No, the 1/N factor in the definition of an inverse DFT is totally unrelated to an notion of "frequency" with regard to the DFT.

In signal processing the notion of "frequency" is the ratio $\text{angular change}\over\text{a time interval}$. In DSP, frequency is often measured in $\text{radians}\over\text{sample time}$, or just $\text{radians}\over\text{sample}$ where "sample" is the time duration between signal samples. In the DFT we specify a complex exponential as $e^{-j2{\pi}kn/N}$ measured in radians/sample. So..., what are the 'angular change' and the 'time interval' values (what is the "frequency") of our $e^{-j2{\pi}kn/N}$ complex exponential?
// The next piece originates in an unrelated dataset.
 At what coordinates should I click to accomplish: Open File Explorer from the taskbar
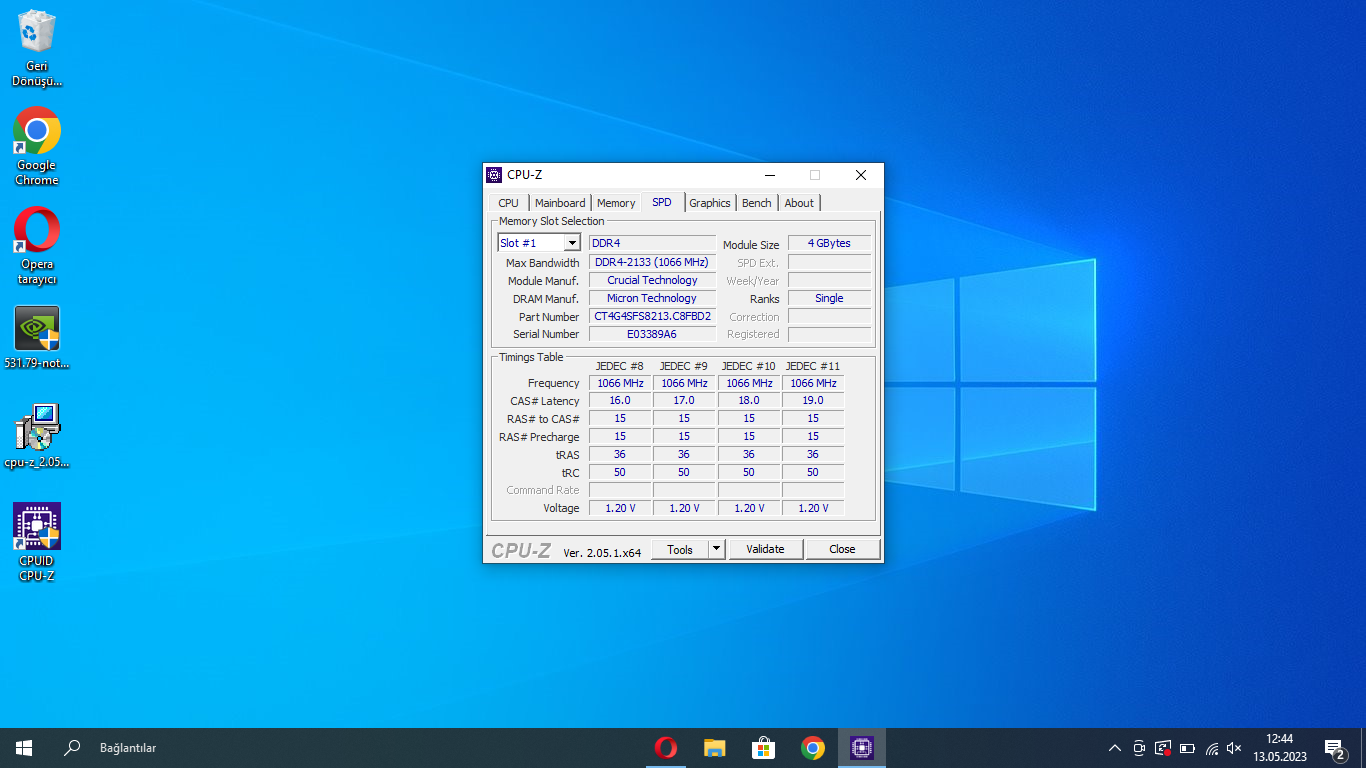pyautogui.click(x=714, y=748)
In our $e^{-j2{\pi}kn/N}$ complex exponential the angle changes by $2{\pi}k/N$ radians for each sample and the time duration between samples is $1/F_s$ seconds. So our complex exponential has a frequency of $\text{angular change}\over\text{a time interval}$=${2{\pi}k/N\over {1/F_s}}=2{\pi}kF_s/N$ radians per second. That frequency of our DFT's complex exponential measured in cycles per second is ${2{\pi}kF_s/N\over 2{\pi}}=kF_s/N$ Hz.

Answer 4

@OuttaSpaceTime, When we perform an N-point DFT we're simultaneously computing N correlations of the input signal with N different complex exponential sequences. So, ask yourself: What are the frequencies of those complex exponentials? That is, how many times do N samples of the kth complex exponential rotate around a circle (how many times do N samples of the kth complex exponential rotate through an angle of two pi radians)?
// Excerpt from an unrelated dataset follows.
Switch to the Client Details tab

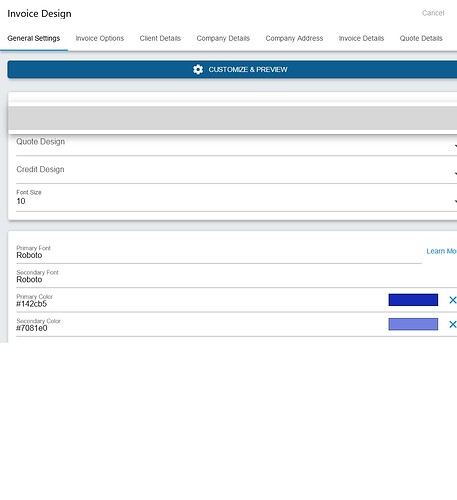coord(160,38)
The k=1 complex exponential cycles around a circle one time over N samples. It’s ‘cyclic’ frequency is 1*Fs/N = Fs/N Hz where Fs is the data sample rate measured in hertz.

The k=2 complex exponential cycles around a circle two times over N samples. It’s ‘cyclic’ frequency is 2*Fs/N Hz

The final k=N-1 complex exponential cycles around a circle N-1 times over N samples. It’s ‘cyclic’ frequency is (N-1)*Fs/N Hz

So we can say, the frequency of the complex exponential for the kth DFT bin is k*Fs/N Hz.
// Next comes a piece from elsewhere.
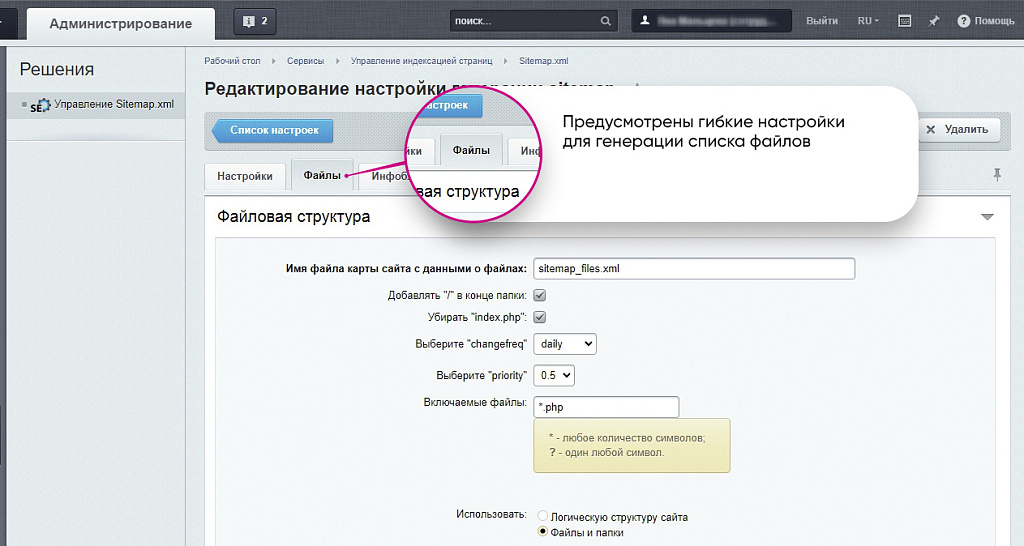Open the admin panel settings icon next to RU
The height and width of the screenshot is (546, 1024).
904,21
To substantiate what I’m claiming here, the DFT can be viewed as a bank of complex-valued bandpass filters. That is, if you have a long sequence of x(n) input samples you can perform an N-point DFT of the x(0)-thru-x(N-1) input samples and retain the X(k) sample and assign it to be the first sample of an ‘R’ sequence. Next, perform an N-point DFT of the x(1)-thru-x(N) samples and retain the X(k) sample and assign it to be the second sample of the ‘R’ sequence. Then perform an N-point DFT of the x(2)-thru-x(N+1) samples and retain the X(k) sample and assign it to be the third sample of the ‘R’ sequence. And so on.

The ‘R’ sequence that you’ve computed is the output of a complex-valued bandpass filter whose center frequency is k*Fs/N Hz. (The frequency magnitude response of that bandpass filter is essentially sin(x)/x.)